ASSIGNED TASK
Output every record exactly, apart from its images.

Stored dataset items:
* * * *

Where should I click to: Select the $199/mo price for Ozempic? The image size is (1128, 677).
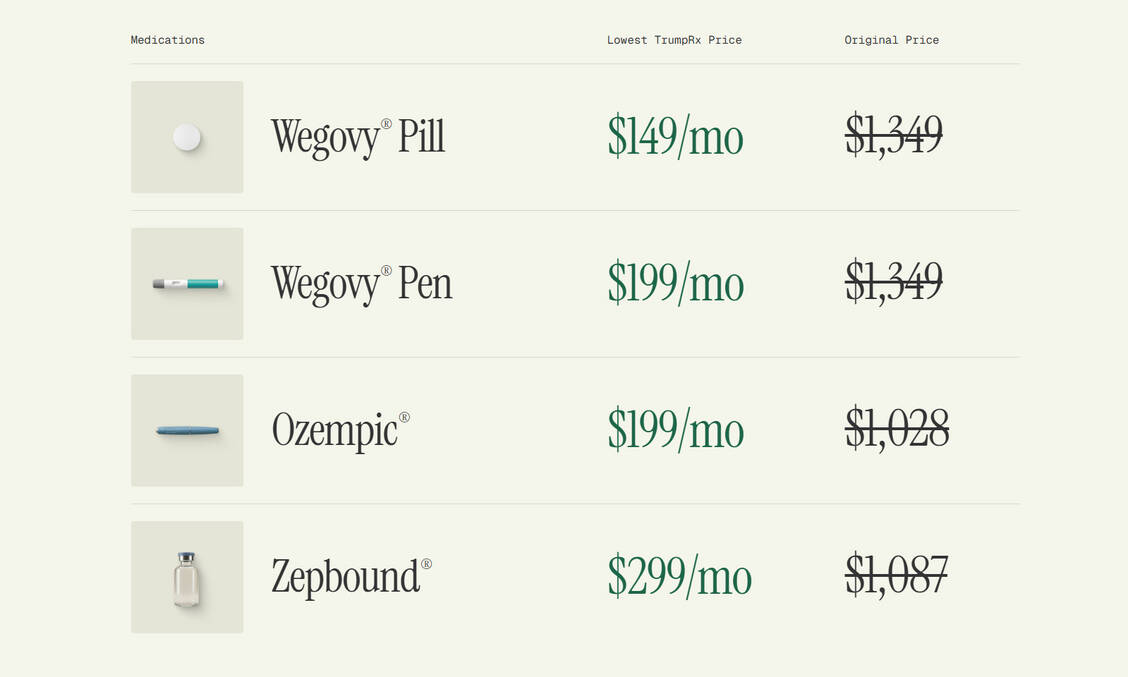(675, 431)
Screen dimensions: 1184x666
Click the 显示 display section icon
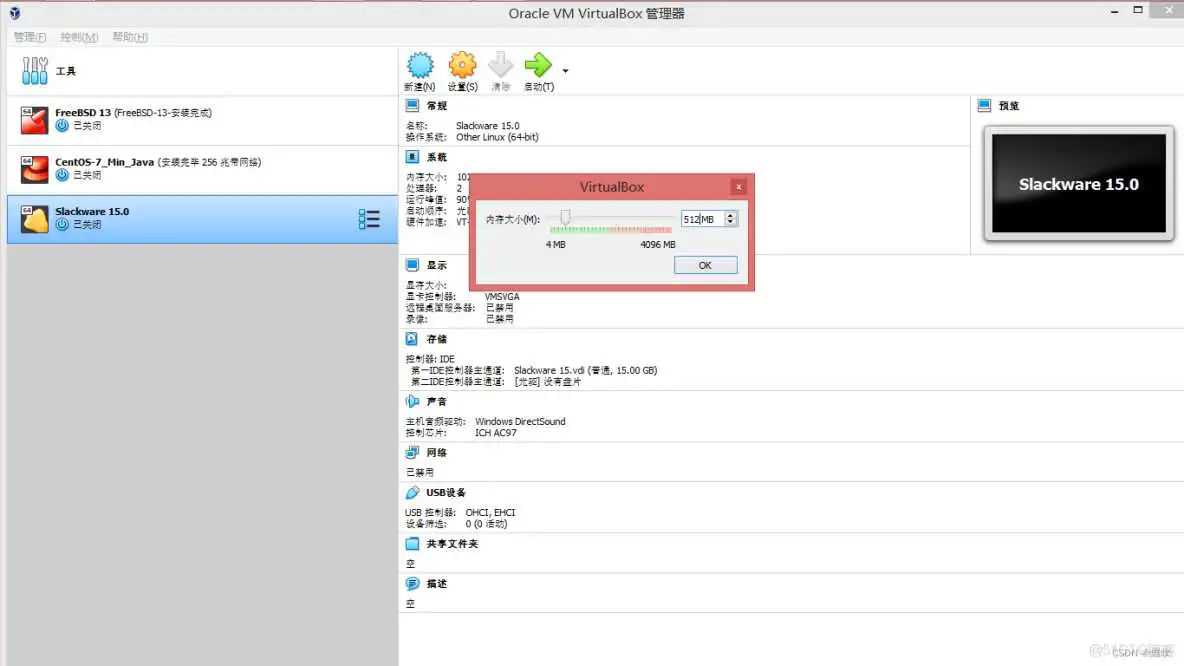(x=413, y=264)
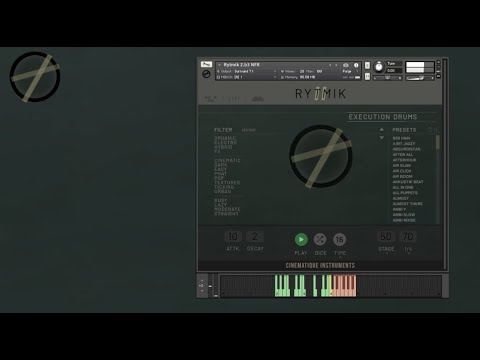Open the MIDI channel dropdown
The width and height of the screenshot is (480, 360).
(x=247, y=77)
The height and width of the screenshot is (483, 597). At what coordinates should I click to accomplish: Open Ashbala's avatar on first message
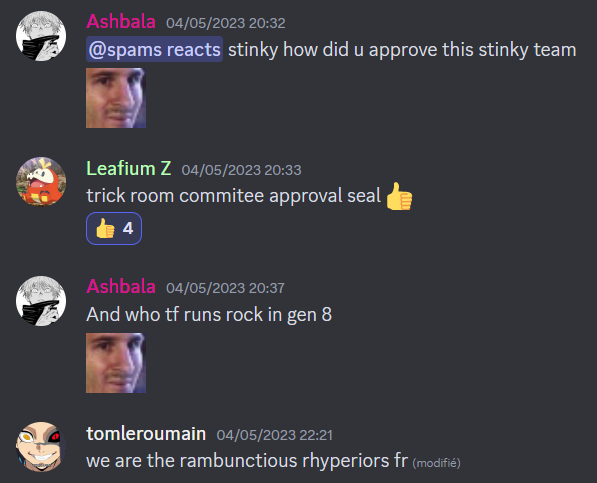click(41, 36)
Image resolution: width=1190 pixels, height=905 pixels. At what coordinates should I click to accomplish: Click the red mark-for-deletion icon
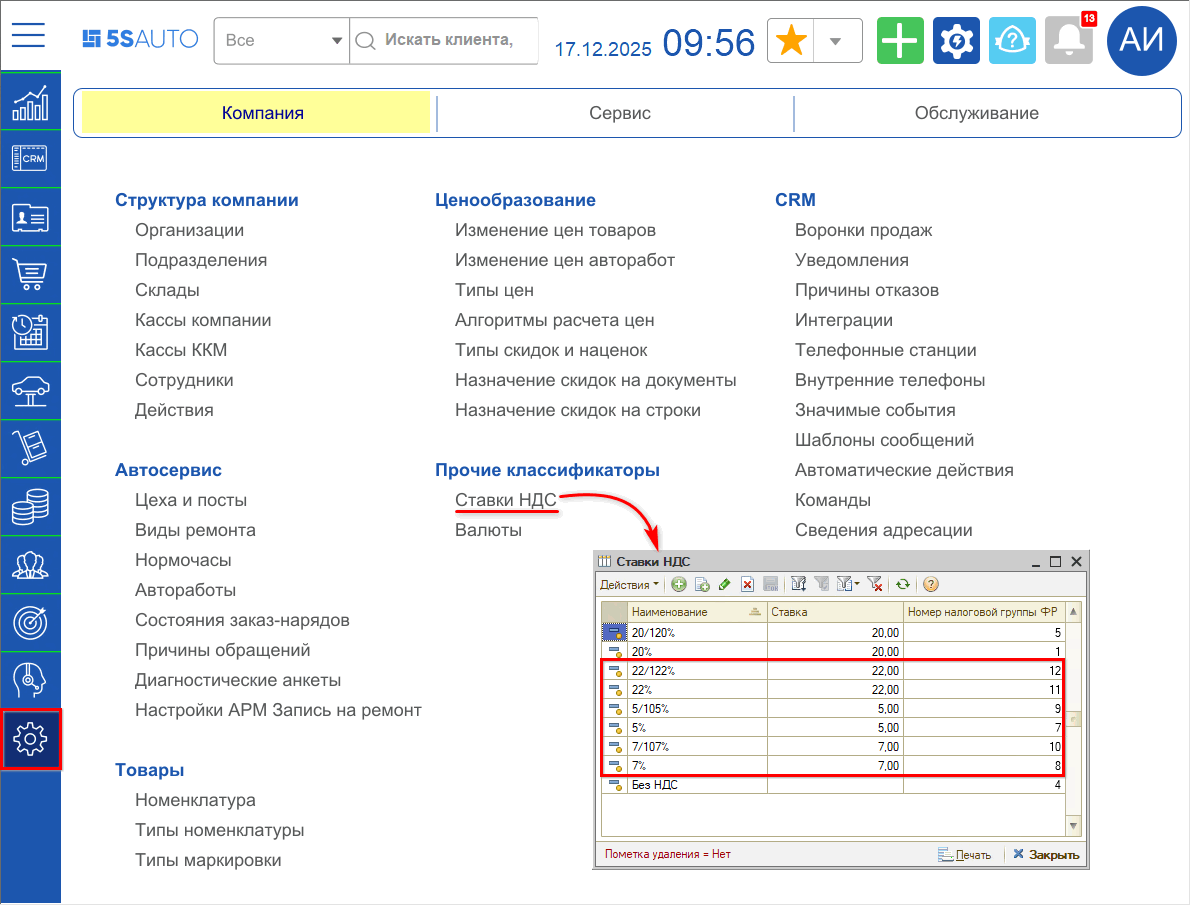(x=747, y=585)
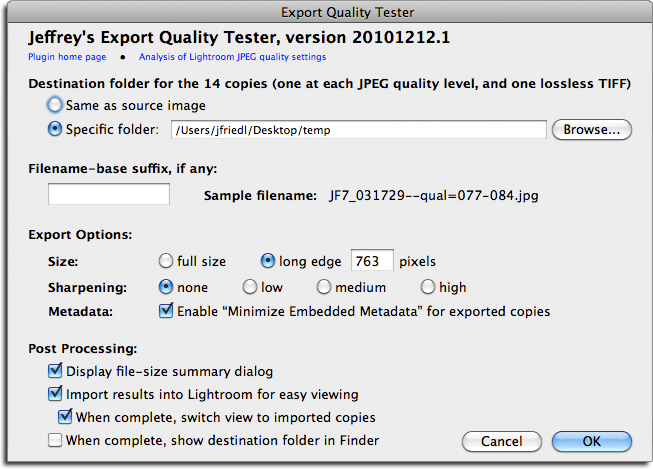Open the Browse... folder chooser
This screenshot has width=653, height=469.
[x=592, y=130]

* * * *

RESPONSE TO THE TASK
Where should I click to: Select the $199/mo price for Ozempic? The image size is (1128, 677).
(675, 431)
Screen dimensions: 1184x666
Click the 显示 display section icon
(x=413, y=264)
Open the MIDI channel dropdown
The width and height of the screenshot is (480, 360).
(x=247, y=77)
The height and width of the screenshot is (483, 597). At what coordinates should I click to accomplish: Open Ashbala's avatar on first message
click(41, 36)
Image resolution: width=1190 pixels, height=905 pixels. At what coordinates should I click to accomplish: Click the red mark-for-deletion icon
(x=747, y=585)
Open the Browse... folder chooser
This screenshot has width=653, height=469.
[x=592, y=130]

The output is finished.